Figura 59 – Exemplo de detecção armadura e recobrimento (amostra 33.1)
2. O índice esclerométrico (NP EN 12504 - 2: 2003) foi obtido por cálculos após a leitura de 12 impactos por esclerómetro (figura 60), na zona escolhida para os ensaios e numa área aproximada de 40 cm x 40 cm (valor condicionado para cada caso). Os impactos foram realizados com um afastamento superior a 2,5 cm entre eles, evitando zonas desagregadas porosas ou rugosas.

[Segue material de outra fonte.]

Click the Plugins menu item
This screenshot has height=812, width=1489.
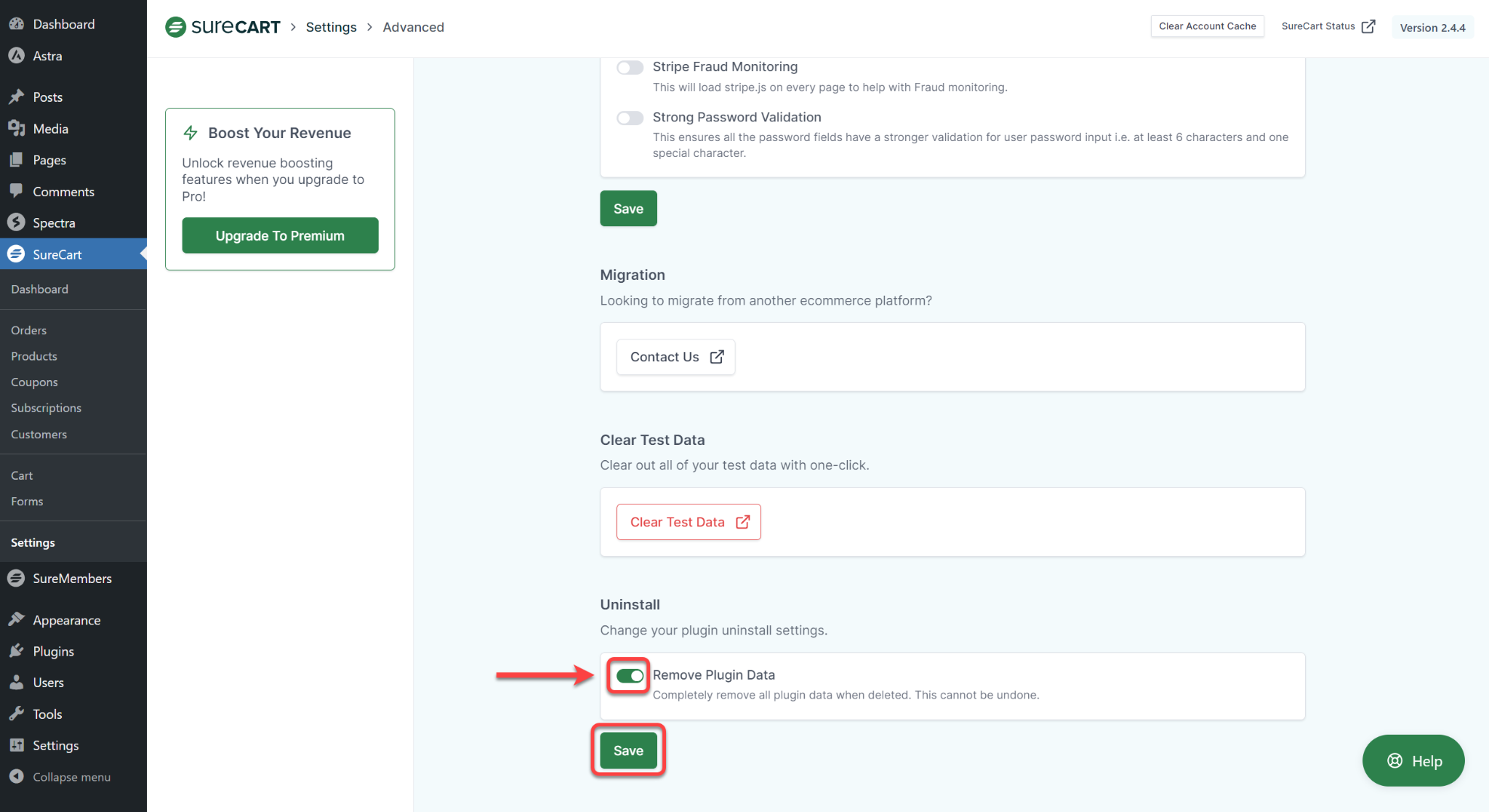tap(53, 651)
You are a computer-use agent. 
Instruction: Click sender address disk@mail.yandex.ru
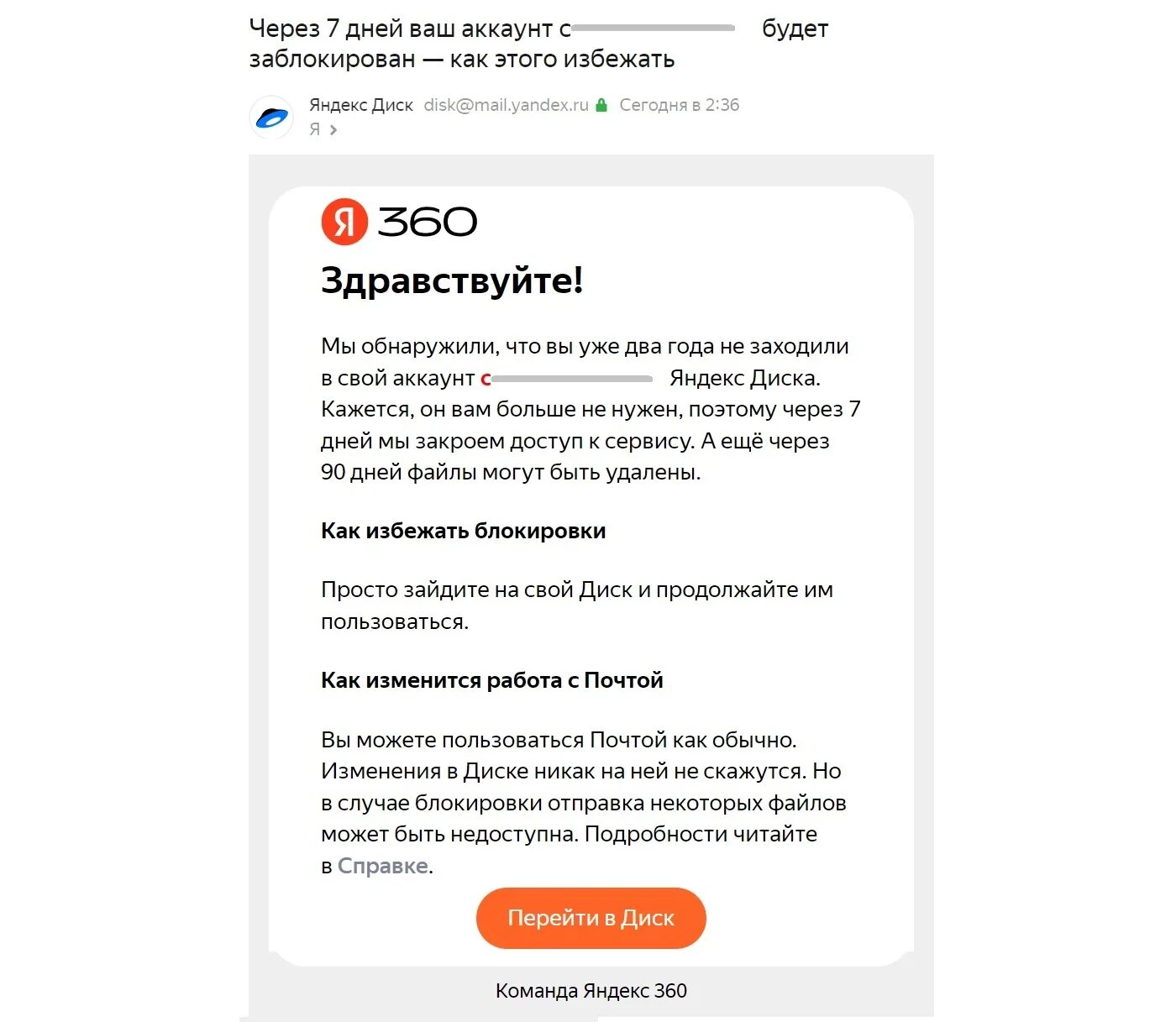(x=506, y=106)
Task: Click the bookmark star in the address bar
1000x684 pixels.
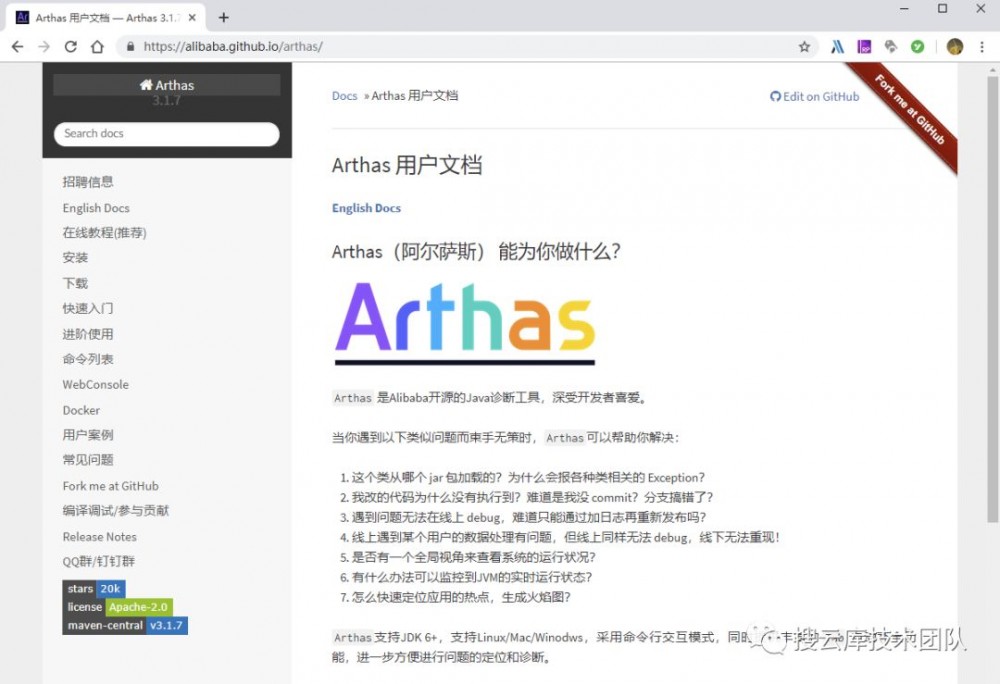Action: tap(803, 46)
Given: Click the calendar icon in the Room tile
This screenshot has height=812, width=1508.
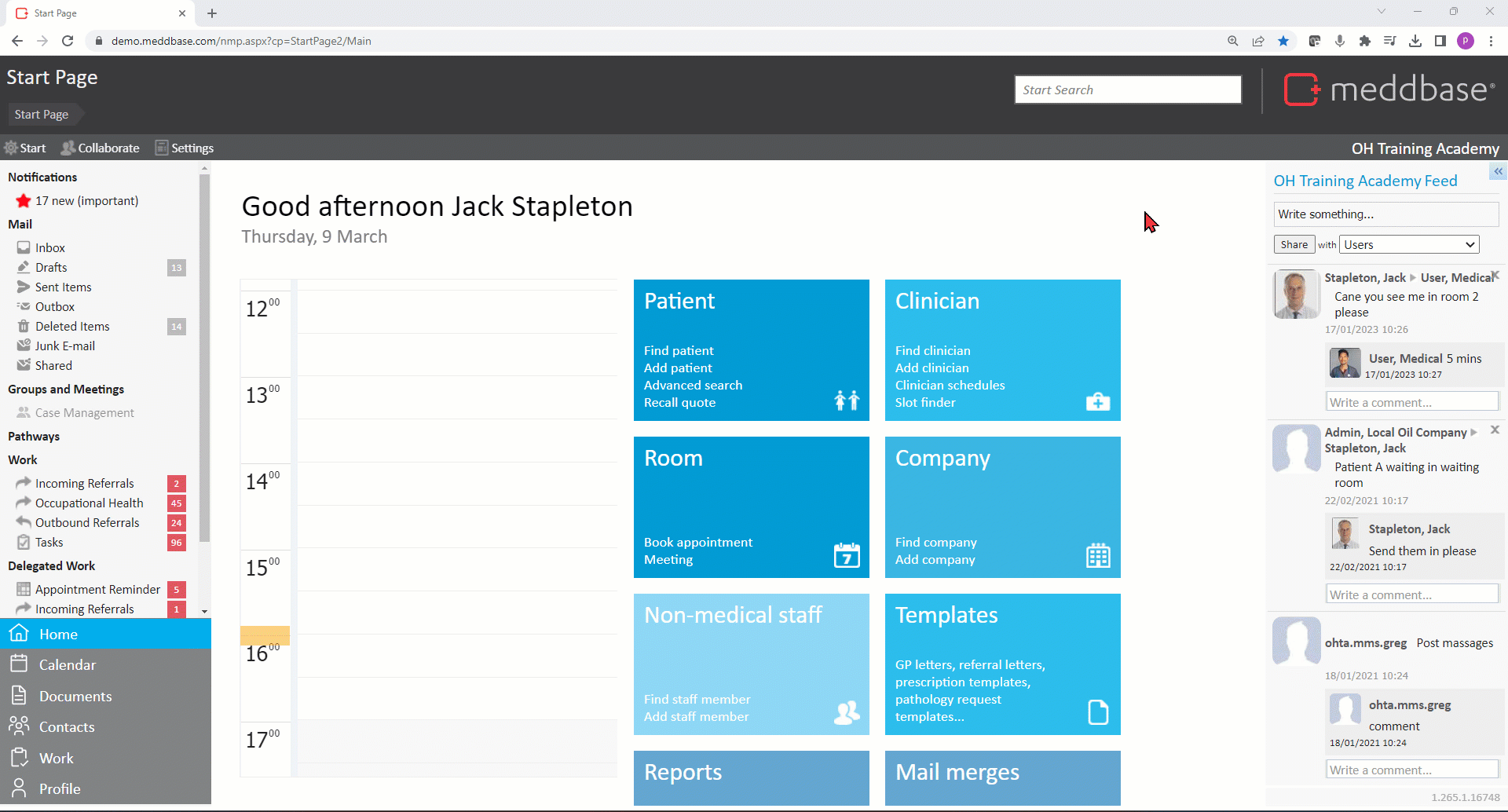Looking at the screenshot, I should coord(846,555).
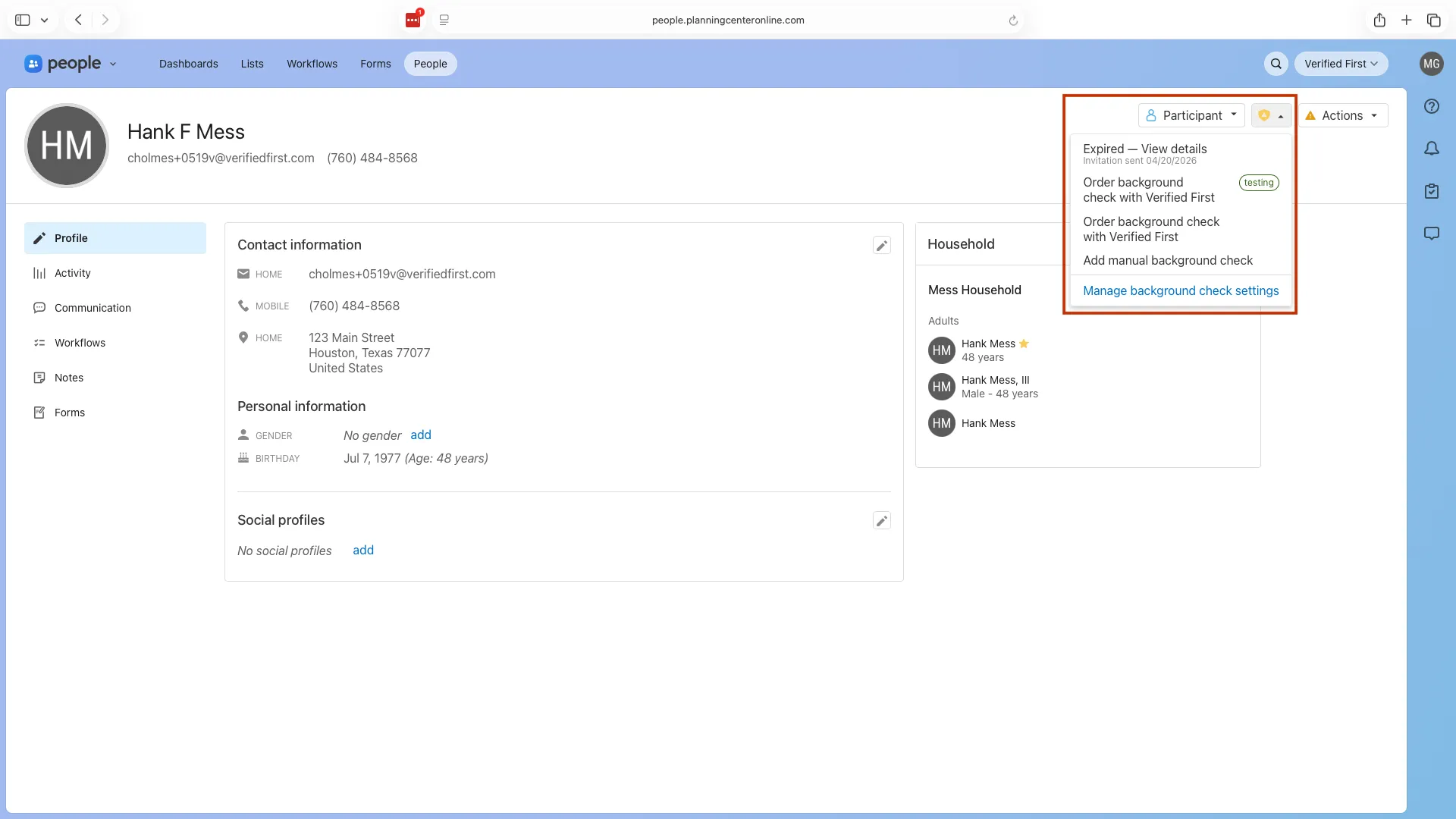Viewport: 1456px width, 819px height.
Task: Click the search magnifier icon
Action: point(1276,64)
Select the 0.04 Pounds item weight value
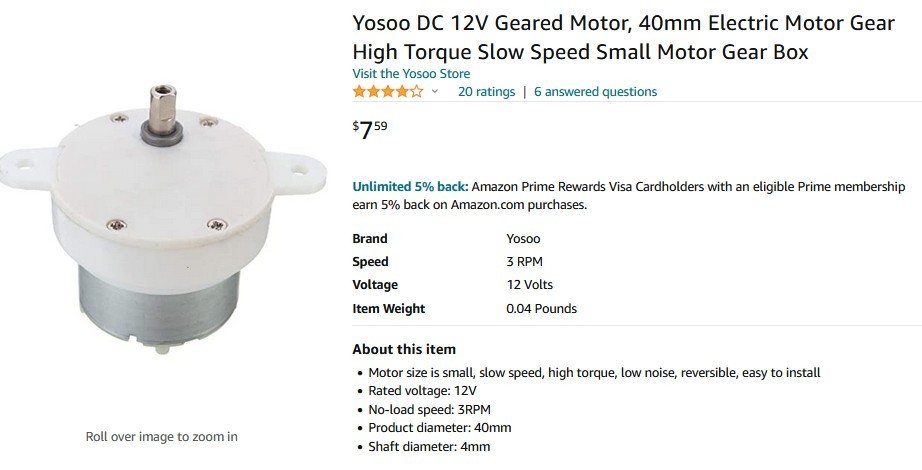This screenshot has width=922, height=470. tap(541, 309)
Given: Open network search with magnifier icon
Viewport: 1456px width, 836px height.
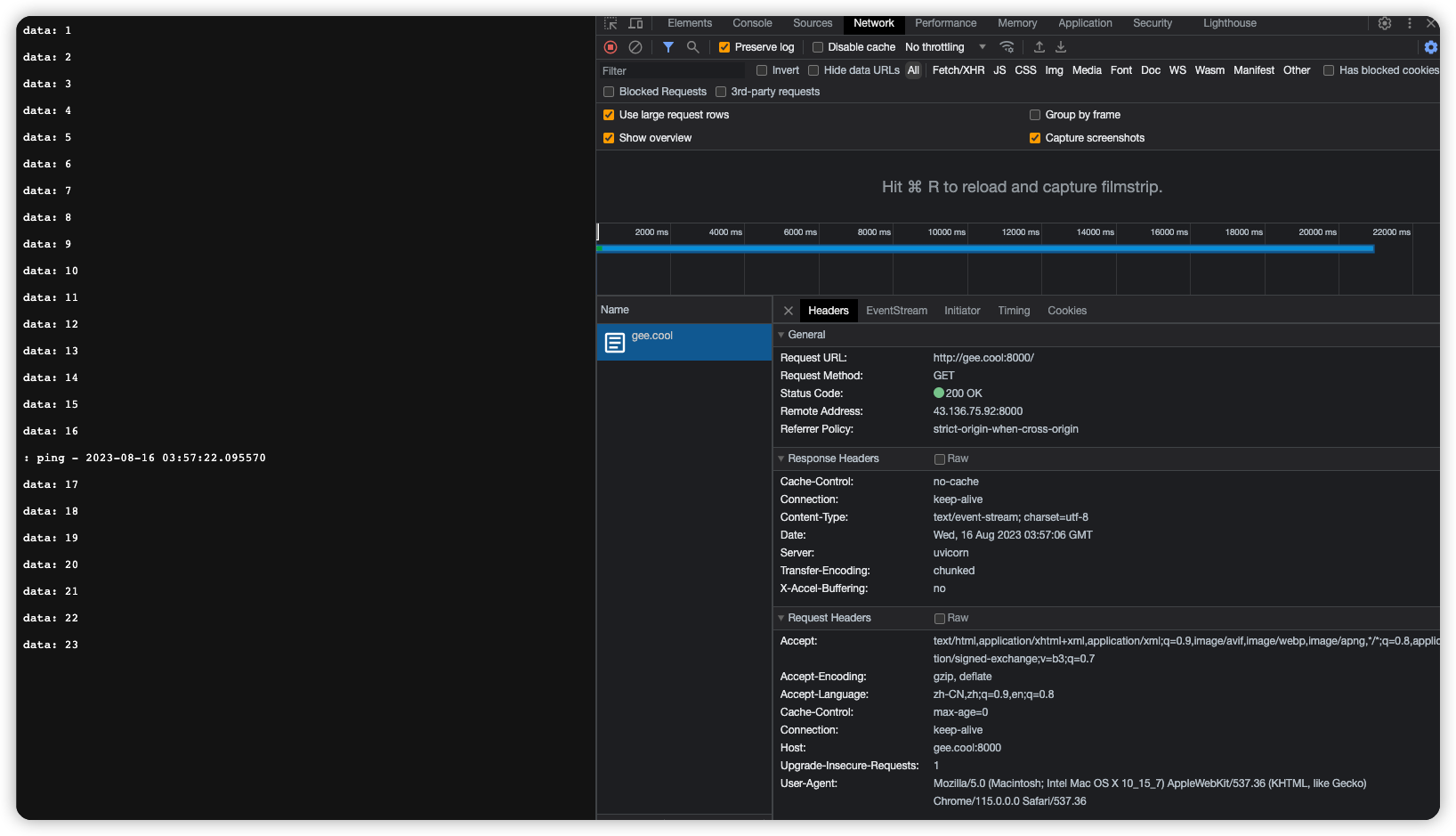Looking at the screenshot, I should [x=692, y=47].
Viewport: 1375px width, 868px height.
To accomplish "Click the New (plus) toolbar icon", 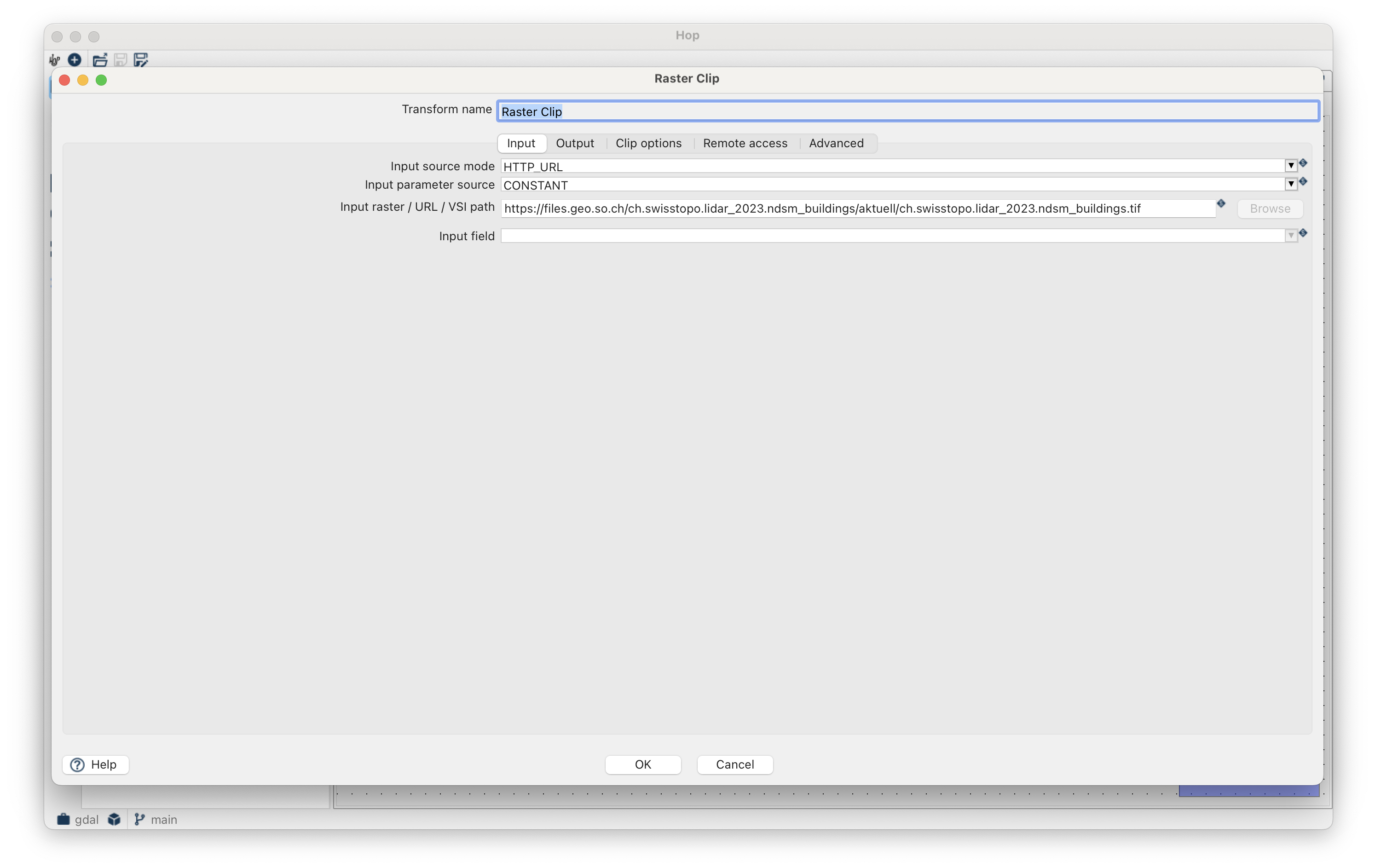I will [75, 60].
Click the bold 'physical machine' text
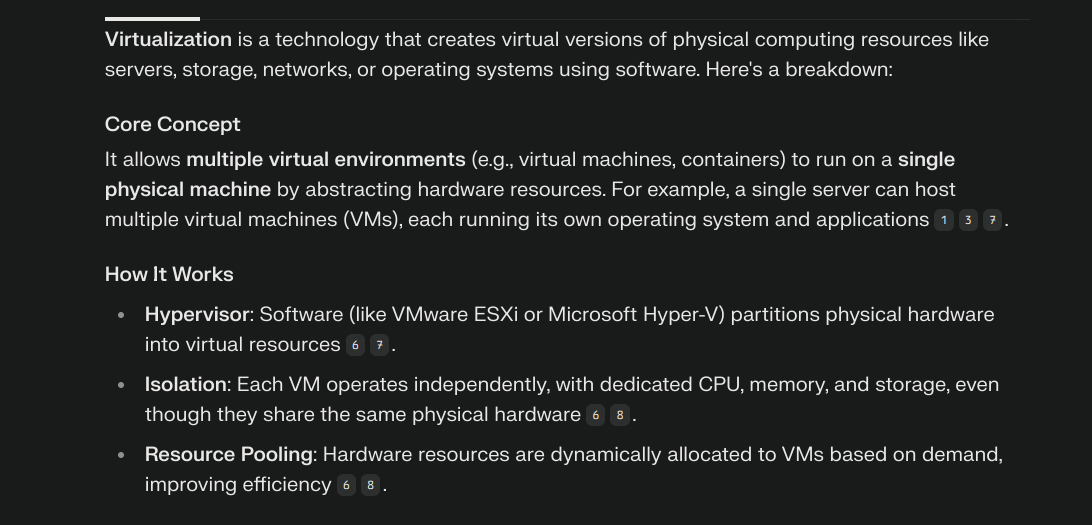This screenshot has width=1092, height=525. click(x=188, y=189)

Os cálculos realizados tiveram em conta as leituras superiores a 20 % que diferiam da média em 6 unidades, sendo neste caso realizadas novas leituras.
Na determinação da resistência à compressão in situ, utilizou-se o ábaco do equipamento que relaciona o índice esclerométrico com o índice obtido, esta metodologia tem sido vulgarmente utilizada até aos dias de hoje. Mais recentemente a NP EN 13791:2008, define no entanto para cálculo numérico as funções matemáticas das curvas a seguir indicadas para obter a respectiva resistência à compressão in situ:
fR = 1,25 x R – 23 quando 20 ≤ R ≤ 24
fR = 1,73 x R – 34,5 quando 24 ≤ R ≤ 50
Tal que:
R – resultado do ensaio do esclerómetro com base na NP EN 12504-2:2003 fR – valor da resistência in situ
O valor da resistência à compressão in situ característica resulta das seguintes condições:
A avaliação tem por base a análise em 15 áreas de ensaio;
O desvio padrão (∆) deve ser calculado dos resultados de ensaio ou igual a 3,0 N/mm2, devendo considerar-se o maior valor.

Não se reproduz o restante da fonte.